Burt Rutan began the design for the VariViggen while he was still a student at Cal Poly in 1963. The construction of the VariViggen in the garage of his Lancaster, California, home required nearly four years, having begun in 1968 after extensive wind tunnel tests and model experiments dating back to 1963.

Burt performed model experiments by suspending a true, one-fifth scale model on a specially built test rig attached to the luggage rack on top of his station wagon. The rig allowed measurement of air speed, angle of attack, lift, drag, sideslip, side force, roll moment, elevator-aileron-rudder positions, and an extra data channel which permitted measurement of hinge moment or structural load.

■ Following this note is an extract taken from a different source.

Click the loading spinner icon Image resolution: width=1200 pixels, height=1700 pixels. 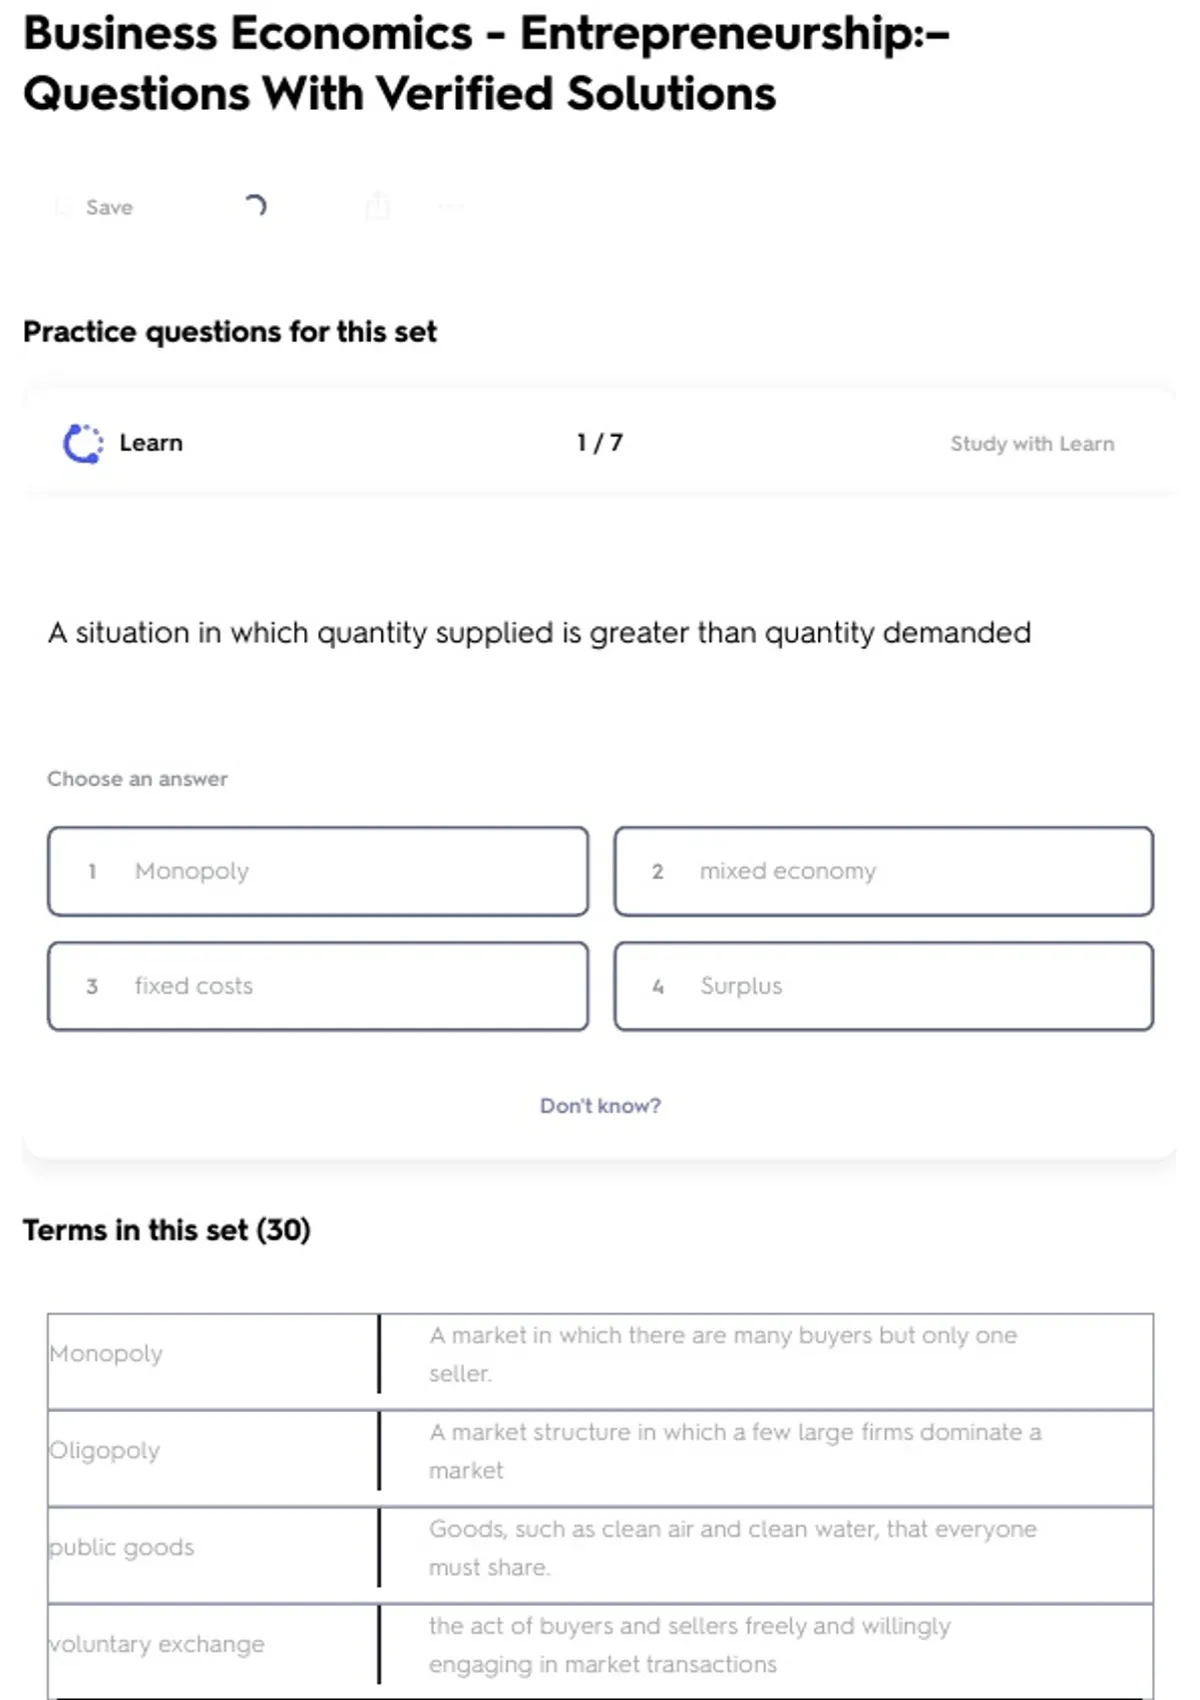(x=255, y=206)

In designing the prototype, Burt decided against going for optimum high speed. Instead, he wanted plenty of wing area for safe, docile, low-speed flying qualities. Burt settled for a slab-sided fuselage and flat-bottomed wings for ease of jigging and building. The main structure was made of plywood and was easy to build using normal techniques. Spruce was used for spars and longerons, and aircraft plywood for the formers, ribs, and skin. The plywood skin was covered with lightweight Ceconite and finished with dope followed by polyurethane.

The prototype had a roomy cockpit for two pilots in tandem which incorporated modern fighter-cockpit layout and afforded really terrific visibility from both seats. The fully retractable landing gear was operated electrically as were the trim bungee and the wing reflex. The VariViggen was powered by a 150-hp, four-cylinder Lycoming engine.

Burt began testing his VariViggen in April 1972 and spent nine weeks test flying the prototype, improving the engine operation, gathering stability and performance data, and adding a new cowling and spinner. By the time the VariViggen landed at the convention in Oshkosh in 1972 the prototype had logged 75 hours.

Burt used the VariViggen as his personal airplane, logging over 150 hours in the prototype. He flew the airplane on a five-day vacation to the west coast, a trip that totaled about 3,000 miles with stops at 16 airports. After many hours of flying the prototype for personal and demonstrational reasons, Burt decided to move on to other designs. Burt donated the prototype VariViggen to the EAA AirVenture Museum in 1988 and the airplane is now part of the diverse collection of Rutan aircraft in the museum.